Confío en que, al igual que los esclavos en América transformaron la crueldad y la destrucción en creatividad y belleza, nuestra generación utilice la rabia y la inquietud para dar lugar a nuevas formas de confrontar la realidad. Ya sea político, social o artístico, el jazz que ha de surgir del siglo XXI debe reencontrarse con los proyectos en común. Creo que, en contraposición a la acuciante individualidad y a la cultura de la imagen, hemos de afanarnos en buscar soluciones integradoras. Donde no sea uno solo el gran improvisador sino que la creatividad forme parte de la red que conecta a las personas. Donde la fuerza y la emoción se generen en un constante intercambio bidireccional, pluridireccional. Donde seamos capaces de contener de forma elástica estas relaciones horizontales.

La modernidad líquida está pidiendo a gritos una membrana que la contenga. Un continente dinámico que, como ya hizo el jazz con la música, permita obtener nuevas perspectivas y generar comunidades integradoras. Ya se están erigiendo las "ciudades virtuales" que, impulsadas por personas del sur global, traerán el fin de la rígida relación entre artista y público, maestro y discípulo, político y ciudadano. Traerán, con suerte, un público que también cree, un docente que aprenda activamente de sus alumnos e importantes debates a discutir entre ciudadanos. Dejando, en este último caso, a los políticos en una posición menos mediática y con menor carga estética. Permitiéndoles, así, adquirir una actitud receptiva y ejercer como catalizadores reales del cambio.

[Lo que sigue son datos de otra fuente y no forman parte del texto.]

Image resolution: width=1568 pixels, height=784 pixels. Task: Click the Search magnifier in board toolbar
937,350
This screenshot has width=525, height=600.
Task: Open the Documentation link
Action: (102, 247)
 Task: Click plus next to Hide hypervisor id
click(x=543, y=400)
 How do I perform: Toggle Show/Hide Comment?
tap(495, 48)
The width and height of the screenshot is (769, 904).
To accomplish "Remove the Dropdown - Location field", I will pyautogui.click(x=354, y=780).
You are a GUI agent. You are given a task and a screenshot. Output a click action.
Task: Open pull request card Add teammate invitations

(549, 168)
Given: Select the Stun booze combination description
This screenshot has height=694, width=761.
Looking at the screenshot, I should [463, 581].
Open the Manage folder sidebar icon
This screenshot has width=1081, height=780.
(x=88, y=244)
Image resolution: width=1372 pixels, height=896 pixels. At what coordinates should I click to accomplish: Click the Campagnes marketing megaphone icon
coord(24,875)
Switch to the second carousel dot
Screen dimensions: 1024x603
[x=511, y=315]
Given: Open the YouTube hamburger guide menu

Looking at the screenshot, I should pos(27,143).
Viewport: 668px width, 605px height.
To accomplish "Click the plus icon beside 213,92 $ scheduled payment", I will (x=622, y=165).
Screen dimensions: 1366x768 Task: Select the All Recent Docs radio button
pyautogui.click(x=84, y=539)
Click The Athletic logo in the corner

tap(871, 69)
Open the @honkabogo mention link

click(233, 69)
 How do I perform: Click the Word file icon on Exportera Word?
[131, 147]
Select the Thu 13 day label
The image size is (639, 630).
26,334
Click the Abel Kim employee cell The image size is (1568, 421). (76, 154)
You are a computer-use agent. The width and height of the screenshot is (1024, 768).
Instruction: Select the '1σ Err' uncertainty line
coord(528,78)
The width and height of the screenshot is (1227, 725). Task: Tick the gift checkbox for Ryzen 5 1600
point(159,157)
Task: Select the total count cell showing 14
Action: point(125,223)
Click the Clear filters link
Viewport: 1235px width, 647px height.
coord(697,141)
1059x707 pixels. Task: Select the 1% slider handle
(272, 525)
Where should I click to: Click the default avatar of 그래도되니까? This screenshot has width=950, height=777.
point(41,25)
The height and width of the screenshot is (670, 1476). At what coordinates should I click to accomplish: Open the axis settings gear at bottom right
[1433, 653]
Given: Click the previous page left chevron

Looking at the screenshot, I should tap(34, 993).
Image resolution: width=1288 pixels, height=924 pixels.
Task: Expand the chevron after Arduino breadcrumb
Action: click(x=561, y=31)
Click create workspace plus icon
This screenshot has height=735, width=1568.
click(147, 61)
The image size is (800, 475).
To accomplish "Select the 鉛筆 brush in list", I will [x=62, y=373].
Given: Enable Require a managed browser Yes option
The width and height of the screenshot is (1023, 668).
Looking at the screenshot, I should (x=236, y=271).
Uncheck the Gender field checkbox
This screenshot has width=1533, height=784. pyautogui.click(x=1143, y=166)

Mientras que una partitura muy concreta y compleja era imprescindible para organizar a un grupo de músicos antes del siglo XX, cualquier persona que conozca el lenguaje del jazz podría hoy, dados tres o cuatro trazos en un papel, unirse a una banda y entenderse con el resto de intérpretes. En resumen, participar de lo colectivo sin prescindir de su estilo personal.